SHORT TASK >>
Print the following material line for line, without altering anything.

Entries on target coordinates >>
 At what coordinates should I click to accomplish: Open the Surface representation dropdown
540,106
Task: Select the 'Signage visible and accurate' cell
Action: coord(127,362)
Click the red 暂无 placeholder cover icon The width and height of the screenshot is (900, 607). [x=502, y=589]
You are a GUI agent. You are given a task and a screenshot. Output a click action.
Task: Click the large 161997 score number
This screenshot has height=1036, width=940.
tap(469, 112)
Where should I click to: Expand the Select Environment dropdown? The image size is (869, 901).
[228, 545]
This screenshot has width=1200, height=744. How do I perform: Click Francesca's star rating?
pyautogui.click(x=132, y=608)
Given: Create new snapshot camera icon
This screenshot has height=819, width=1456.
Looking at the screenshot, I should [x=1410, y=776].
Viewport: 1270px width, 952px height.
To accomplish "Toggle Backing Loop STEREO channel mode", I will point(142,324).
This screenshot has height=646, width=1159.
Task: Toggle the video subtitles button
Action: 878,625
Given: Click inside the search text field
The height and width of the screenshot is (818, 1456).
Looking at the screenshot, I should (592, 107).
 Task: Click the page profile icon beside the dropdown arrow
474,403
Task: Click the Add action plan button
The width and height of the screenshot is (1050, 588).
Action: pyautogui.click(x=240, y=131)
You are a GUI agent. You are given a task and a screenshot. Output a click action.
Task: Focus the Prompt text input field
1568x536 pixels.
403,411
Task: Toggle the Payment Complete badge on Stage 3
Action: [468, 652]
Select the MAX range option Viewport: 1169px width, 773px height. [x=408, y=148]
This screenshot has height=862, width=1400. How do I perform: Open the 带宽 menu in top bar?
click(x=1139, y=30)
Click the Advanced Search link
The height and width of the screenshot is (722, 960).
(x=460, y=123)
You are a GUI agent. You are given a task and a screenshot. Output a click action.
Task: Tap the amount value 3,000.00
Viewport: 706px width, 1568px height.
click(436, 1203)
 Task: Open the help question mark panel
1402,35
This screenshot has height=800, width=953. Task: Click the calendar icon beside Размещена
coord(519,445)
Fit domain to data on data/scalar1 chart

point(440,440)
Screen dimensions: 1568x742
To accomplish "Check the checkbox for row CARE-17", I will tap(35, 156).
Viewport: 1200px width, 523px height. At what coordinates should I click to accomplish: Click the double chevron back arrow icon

TASK OUTPUT >>
 At what coordinates should I click to accomplish: Open the Surface representation dropdown
540,106
Task: Select the 'Signage visible and accurate' cell
Action: coord(127,362)
Click the red 暂无 placeholder cover icon The width and height of the screenshot is (900, 607). [x=502, y=589]
You are a GUI agent. You are given a task and a screenshot. Output a click action.
Task: Click the large 161997 score number
This screenshot has height=1036, width=940.
tap(469, 112)
Where should I click to: Expand the Select Environment dropdown? The image size is (869, 901).
[228, 545]
This screenshot has width=1200, height=744. How do I perform: Click Francesca's star rating?
pyautogui.click(x=132, y=608)
Given: Create new snapshot camera icon
This screenshot has height=819, width=1456.
Looking at the screenshot, I should [x=1410, y=776].
Viewport: 1270px width, 952px height.
To accomplish "Toggle Backing Loop STEREO channel mode", I will point(142,324).
This screenshot has height=646, width=1159.
Task: Toggle the video subtitles button
Action: 878,625
Given: Click inside the search text field
The height and width of the screenshot is (818, 1456).
Looking at the screenshot, I should (592, 107).
 Task: Click the page profile icon beside the dropdown arrow
474,403
Task: Click the Add action plan button
The width and height of the screenshot is (1050, 588).
Action: pyautogui.click(x=240, y=131)
You are a GUI agent. You are given a task and a screenshot. Output a click action.
Task: Focus the Prompt text input field
1568x536 pixels.
403,411
Task: Toggle the Payment Complete badge on Stage 3
Action: [468, 652]
Select the MAX range option Viewport: 1169px width, 773px height. [x=408, y=148]
This screenshot has height=862, width=1400. How do I perform: Open the 带宽 menu in top bar?
click(x=1139, y=30)
Click the Advanced Search link
The height and width of the screenshot is (722, 960).
(x=460, y=123)
You are a GUI agent. You are given a task and a screenshot. Output a click action.
Task: Tap the amount value 3,000.00
Viewport: 706px width, 1568px height.
click(436, 1203)
 Task: Open the help question mark panel
1402,35
This screenshot has height=800, width=953. Task: Click the calendar icon beside Размещена
coord(519,445)
Fit domain to data on data/scalar1 chart

point(440,440)
Screen dimensions: 1568x742
To accomplish "Check the checkbox for row CARE-17", I will tap(35, 156).
Viewport: 1200px width, 523px height. At what coordinates should I click to accomplish: Click the double chevron back arrow icon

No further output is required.